Abstract
Background & Aims: Cirrhosis-related inpatient hospitalizations have increased dramatically over the past decade. We used a longitudinal dataset capturing a large metropolitan area in the United States from 2011 to 2021 to evaluate contemporary hospitalization rates and risk factors among frail patients with cirrhosis. Methods: We conducted a retrospective, longitudinal cohort study using the Chicago Area Patient-Centered Outcomes Research Network (CAPriCORN) database, an electronic health record repository that aggregates de-duplicated data across 7 health care systems in the Chicago metropolitan area, from 2011 to 2021. The primary outcome of our study was the rate of hospitalization encounters. Frailty was defined by the Hospital Frailty Risk Score. Hospitalization rates were reported per 100 patients per year, and a multivariable logistic regression analysis identified predictors of annual hospitalization probability. Results: During the study period, of 36,971 patients, 16,265 patients (44%) were hospitalized (compensated, 18.4%; decompensated, 81.6%).

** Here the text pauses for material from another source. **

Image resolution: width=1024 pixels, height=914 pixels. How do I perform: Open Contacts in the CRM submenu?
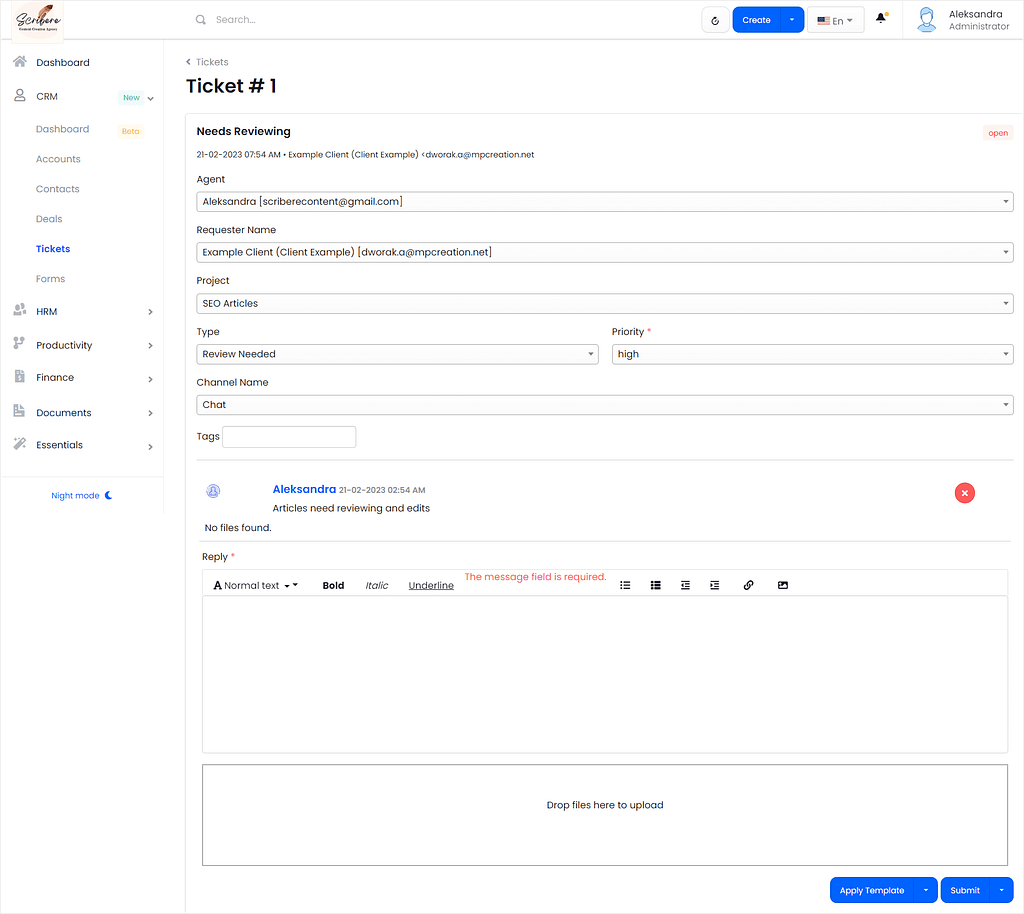click(x=57, y=189)
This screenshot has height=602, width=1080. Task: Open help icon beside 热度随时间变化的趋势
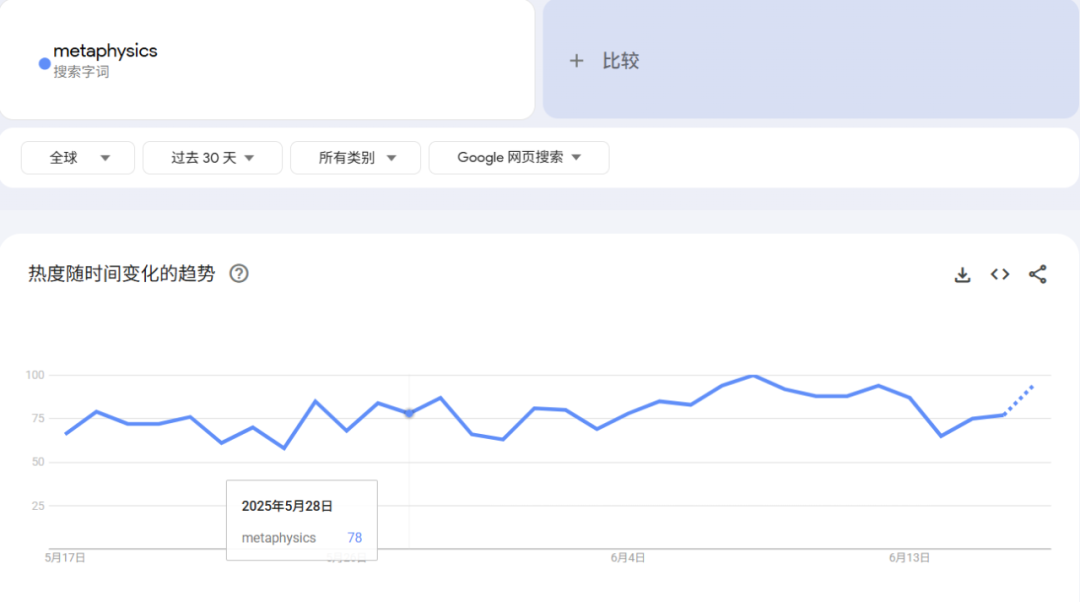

Hospitalization rates were highest in patients with decompensated cirrhosis, reaching nearly 77.3 hospitalizations/100 patients per year. Hospitalization rates among patients with compensated cirrhosis were also high (14.2 vs 77.3 hospitalization/100 patients per year), with odds of annual hospitalization 3 times (odds ratio, 3.1; 95% confidence interval, 2.9-3.4) as high among compensated patients with intermediate frailty and 5 times (odds ratio, 5.2; 95% confidence interval, 4.5-6.0) as high among those with severe frailty (compared with compensated patients with low frailty). Conclusion: Compensated and decompensated cirrhosis patients with intermediate to severe frailty face a substantially increased odds of annual hospitalizations compared with those with low frailty. Future work should focus on targeted interventions to incorporate routine frailty screenings into cirrhosis care and to ultimately minimize high hospitalization rates.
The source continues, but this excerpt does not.